** Text passage follows **

Williams’s reply? Hell no. “Life does begin at conception either in the womb or in the IVF clinic,” Williams told her Chambers in an email she shared on a viral TikTok video; if a doctor got rid of those embryos it would be a crime. Williams couldn’t resist a little moralizing also. “I admit it is an unusual question for someone who struggled to have children and wants children to ask the question ‘can I discard my embryos’ but I hope this answers your questions,” he said.

In her TikTok video Chambers said she felt judged by Williams’s reply. She also felt scared about her options. “I don’t want to transfer embryos that I know I have to miscarry, I want to save myself that heartache,” Chambers said. “And I don’t want to have 20 children.”

Williams may be just one politician but, make no mistake, he’s no outlier when it comes to this issue. Anti-abortion extremists aren’t going to wage war on IVF, they’re already doing so. “It’s hard for people to fathom that this is actually happening,” Chambers told the feminist journalist Jessica Valenti. “This is real, and it’s happening right now.” Republicans have made it very clear that they aren’t going to stop at just overturning abortion: they’re coming for birth control and fertility treatments. They won’t be happy until they’ve taken away every aspect of women’s reproductive autonomy.

Protests erupt in Iran after the death of Mahsa Amini

The 22-year-old’s death in Iranian police custody has set off protests all over the country and could “be the spark that ignites Iran around women’s rights”. Amini was allegedly arrested by the country’s morality police for showing her hair and breaking the laws on wearing a hijab; her father has said she was beaten to death in custody. The backlash has been immense; British Iranian actor Omid Djalili has called it “Iran’s George Floyd” moment.

CNN says Iran’s president tried to make a hijab a condition for interview

An interview between CNN’s chief international anchor, Christiane Amanpour, and the Iranian president, Ebrahim Raisi, was cancelled after Amanpour refused to wear a hijab. It seems likely that Raisi wanted to capture an image of New York-based Amanpour wearing a hijab to use as propaganda – a signal to women protesting back in Iran. Good for Amanpour on refusing to let herself be used that way.

Josh Hawley thinks there’s only one gender

In a fundraising email, the conservative lawmaker and self-proclaimed expert on manliness said that teaching children that “more than one gender” exists is “transgender propaganda”. Bit of a Freudian slip there, Josh. Why not just come out and say directly that you don’t think women are people?

** End of Text passage **
** Recorded data follows **

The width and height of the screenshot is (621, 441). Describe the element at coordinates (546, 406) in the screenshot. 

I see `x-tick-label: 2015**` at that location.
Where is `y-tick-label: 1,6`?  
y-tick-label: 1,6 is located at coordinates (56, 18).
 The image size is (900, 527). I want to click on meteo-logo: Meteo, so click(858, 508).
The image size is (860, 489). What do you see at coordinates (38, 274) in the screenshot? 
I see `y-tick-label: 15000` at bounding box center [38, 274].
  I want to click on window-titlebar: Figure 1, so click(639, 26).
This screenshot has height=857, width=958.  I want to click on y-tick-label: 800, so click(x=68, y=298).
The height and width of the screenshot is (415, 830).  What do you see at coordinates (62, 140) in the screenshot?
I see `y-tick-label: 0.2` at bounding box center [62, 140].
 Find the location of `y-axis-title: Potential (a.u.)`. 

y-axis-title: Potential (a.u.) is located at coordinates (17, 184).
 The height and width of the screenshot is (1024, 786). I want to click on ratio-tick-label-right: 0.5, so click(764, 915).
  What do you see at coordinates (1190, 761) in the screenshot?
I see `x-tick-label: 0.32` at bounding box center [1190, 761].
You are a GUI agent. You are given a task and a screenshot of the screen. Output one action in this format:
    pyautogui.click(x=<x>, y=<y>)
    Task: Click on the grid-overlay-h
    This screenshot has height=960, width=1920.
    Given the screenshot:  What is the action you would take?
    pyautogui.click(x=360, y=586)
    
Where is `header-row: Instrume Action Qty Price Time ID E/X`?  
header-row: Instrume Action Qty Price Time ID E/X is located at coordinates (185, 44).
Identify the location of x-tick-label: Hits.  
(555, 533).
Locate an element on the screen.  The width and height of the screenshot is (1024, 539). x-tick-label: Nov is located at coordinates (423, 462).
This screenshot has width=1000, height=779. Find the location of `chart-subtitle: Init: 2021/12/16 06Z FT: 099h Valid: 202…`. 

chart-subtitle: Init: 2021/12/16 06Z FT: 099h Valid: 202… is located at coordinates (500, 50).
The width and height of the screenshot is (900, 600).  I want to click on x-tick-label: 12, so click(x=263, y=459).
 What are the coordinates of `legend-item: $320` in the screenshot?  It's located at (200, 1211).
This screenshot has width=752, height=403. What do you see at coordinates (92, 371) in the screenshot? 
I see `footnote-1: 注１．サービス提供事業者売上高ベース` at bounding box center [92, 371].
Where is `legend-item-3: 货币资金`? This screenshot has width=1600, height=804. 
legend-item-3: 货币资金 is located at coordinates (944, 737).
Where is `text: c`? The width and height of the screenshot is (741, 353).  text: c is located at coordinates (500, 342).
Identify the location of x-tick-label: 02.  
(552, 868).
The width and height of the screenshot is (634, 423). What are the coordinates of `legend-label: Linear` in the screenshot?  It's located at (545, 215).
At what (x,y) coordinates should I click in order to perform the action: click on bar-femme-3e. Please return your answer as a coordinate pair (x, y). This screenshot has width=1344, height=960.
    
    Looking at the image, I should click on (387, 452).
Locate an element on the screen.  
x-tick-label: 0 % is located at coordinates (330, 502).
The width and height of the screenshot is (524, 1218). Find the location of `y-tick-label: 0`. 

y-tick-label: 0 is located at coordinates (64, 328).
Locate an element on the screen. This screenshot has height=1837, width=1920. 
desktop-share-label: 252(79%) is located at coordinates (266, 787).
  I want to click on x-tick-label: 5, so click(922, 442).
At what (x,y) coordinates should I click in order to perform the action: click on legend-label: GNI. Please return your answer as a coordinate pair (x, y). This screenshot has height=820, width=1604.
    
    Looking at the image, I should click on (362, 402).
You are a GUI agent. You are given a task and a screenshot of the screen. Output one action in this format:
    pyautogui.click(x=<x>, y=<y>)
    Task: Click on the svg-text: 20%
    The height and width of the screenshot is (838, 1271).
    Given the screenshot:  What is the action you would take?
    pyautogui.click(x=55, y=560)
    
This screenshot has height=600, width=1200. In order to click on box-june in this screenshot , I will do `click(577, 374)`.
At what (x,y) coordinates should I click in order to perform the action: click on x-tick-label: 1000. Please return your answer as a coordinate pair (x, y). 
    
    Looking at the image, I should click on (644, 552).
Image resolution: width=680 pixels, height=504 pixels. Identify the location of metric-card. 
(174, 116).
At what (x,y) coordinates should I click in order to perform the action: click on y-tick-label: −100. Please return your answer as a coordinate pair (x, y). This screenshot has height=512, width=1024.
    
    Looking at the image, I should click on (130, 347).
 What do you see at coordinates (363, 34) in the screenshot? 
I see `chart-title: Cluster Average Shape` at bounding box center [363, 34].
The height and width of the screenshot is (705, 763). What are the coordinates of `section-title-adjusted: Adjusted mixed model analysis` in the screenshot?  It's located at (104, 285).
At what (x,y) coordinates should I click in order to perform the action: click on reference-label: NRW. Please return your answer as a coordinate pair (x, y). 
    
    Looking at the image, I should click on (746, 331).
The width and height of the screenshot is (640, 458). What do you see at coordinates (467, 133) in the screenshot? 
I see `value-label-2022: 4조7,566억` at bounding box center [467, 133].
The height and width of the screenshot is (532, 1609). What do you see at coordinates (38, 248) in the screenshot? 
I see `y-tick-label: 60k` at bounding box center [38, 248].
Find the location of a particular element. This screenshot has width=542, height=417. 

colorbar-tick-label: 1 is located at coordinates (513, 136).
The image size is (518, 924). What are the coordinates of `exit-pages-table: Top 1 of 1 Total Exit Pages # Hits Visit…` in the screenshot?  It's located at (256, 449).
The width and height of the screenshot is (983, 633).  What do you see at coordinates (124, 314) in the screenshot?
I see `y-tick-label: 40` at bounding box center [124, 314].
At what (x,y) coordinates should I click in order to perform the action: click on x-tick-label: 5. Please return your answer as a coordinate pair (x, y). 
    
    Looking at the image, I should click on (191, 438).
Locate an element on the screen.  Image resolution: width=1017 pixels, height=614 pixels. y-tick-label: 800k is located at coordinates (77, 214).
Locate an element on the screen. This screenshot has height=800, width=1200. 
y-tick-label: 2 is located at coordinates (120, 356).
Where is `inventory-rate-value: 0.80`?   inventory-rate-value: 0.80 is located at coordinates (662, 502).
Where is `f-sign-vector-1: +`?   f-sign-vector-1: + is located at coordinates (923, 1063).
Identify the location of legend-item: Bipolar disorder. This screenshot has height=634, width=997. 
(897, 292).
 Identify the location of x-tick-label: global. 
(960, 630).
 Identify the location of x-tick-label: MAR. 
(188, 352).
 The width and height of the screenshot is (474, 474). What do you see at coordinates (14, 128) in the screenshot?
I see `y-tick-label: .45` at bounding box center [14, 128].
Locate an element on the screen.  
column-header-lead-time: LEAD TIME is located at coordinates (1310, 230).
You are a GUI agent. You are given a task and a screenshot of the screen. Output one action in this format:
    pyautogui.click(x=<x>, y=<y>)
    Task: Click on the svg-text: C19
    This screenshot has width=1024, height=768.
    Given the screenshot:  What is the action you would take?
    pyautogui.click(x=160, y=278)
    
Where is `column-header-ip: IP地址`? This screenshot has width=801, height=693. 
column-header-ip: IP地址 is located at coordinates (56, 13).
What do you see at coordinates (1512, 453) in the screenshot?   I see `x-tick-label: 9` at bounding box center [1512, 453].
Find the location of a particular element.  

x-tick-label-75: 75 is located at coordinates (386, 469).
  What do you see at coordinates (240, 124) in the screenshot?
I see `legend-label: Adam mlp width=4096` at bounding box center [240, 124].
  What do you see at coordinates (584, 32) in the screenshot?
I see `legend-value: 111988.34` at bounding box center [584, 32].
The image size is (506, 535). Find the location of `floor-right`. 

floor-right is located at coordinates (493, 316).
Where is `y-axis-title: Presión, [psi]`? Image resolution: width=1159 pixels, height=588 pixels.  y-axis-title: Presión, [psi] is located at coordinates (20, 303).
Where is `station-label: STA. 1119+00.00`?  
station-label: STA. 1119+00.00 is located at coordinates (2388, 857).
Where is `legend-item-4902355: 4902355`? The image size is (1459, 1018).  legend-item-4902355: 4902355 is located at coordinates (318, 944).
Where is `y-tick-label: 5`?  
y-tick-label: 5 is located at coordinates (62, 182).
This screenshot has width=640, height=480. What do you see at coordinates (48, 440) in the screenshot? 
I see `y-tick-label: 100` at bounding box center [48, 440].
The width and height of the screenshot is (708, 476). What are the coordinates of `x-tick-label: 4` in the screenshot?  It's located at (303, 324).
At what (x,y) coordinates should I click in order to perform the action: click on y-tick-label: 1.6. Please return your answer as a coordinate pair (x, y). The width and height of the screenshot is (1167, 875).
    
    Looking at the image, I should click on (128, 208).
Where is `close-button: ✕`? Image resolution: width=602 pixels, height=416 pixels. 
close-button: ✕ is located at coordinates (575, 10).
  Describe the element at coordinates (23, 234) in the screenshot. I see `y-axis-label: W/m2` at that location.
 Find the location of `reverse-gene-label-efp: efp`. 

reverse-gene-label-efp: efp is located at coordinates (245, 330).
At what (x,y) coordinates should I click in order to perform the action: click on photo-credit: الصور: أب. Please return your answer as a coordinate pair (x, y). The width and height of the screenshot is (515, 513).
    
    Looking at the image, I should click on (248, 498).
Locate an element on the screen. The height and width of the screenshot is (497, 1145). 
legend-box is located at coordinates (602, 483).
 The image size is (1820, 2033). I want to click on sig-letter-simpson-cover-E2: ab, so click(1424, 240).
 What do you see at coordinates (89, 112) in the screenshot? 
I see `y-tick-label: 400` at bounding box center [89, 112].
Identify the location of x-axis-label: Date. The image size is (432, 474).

** End of Recorded data **

● **Activity A**
In three sentences, summarize the roundup of women's rights news.
● **Activity B**
Carry the roundup of women's rights news forward from its final paragraph.

● **Result A**
Williams told Chambers in an email that life begins at conception and that a doctor getting rid of her embryos would be a crime, and the text argues that Republicans are already waging war on IVF and are coming for birth control and fertility treatments. The death of 22-year-old Mahsa Amini in Iranian police custody, after she was allegedly arrested for breaking the hijab laws, has set off protests all over Iran, and an interview between Christiane Amanpour and Ebrahim Raisi was cancelled after she refused to wear a hijab. In a fundraising email, Josh Hawley said that teaching children that more than one gender exists is "transgender propaganda."

● **Result B**
‘How many women were abused to make that Tesla?’

Seven women are suing Elon Musk’s electric car company alleging sexual harassment.

How Russia’s trolls undermined the US Women’s March movement

The New York Times has a must-read report on how Russia’s Internet Research Agency used online trolls to attack the Women’s March and fracture alliances on the left. The trolls tested out different messages, but the best performing attacks were on Women’s March co-chair Linda Sarsour, a Palestinian American activist who wears a hijab. One hundred and fifty-two different Russian accounts produced material on Sarsour, upending her life and damaging her reputation.

The week in poultryarchy

Last week, the US Food and Drug Administration issued a warning: don’t cook chicken in NyQuil or other cough and cold medicine. Why would anyone do that in the first place? Because of a TikTok food challenge, according to the FDA. Media outlets jumped all over the warning. Crazy kids are all eating poisonous chicken for TikTok Likes is a tempting narrative after all. But it would appear that rumours of a NyQuil chicken challenge are grossly exaggerated. As Eater noted: “NyQuil chicken proves one of our worst collective tendencies online: to see something, take it at face value, and amplify it … What we ultimately do is bring a sense of legitimacy to that thing – if enough news sites tell you not to cook NyQuil chicken, it might start to seem like lots of people are actually cooking NyQuil chicken.” (OK, but, also, please don’t cook NyQuil chicken.)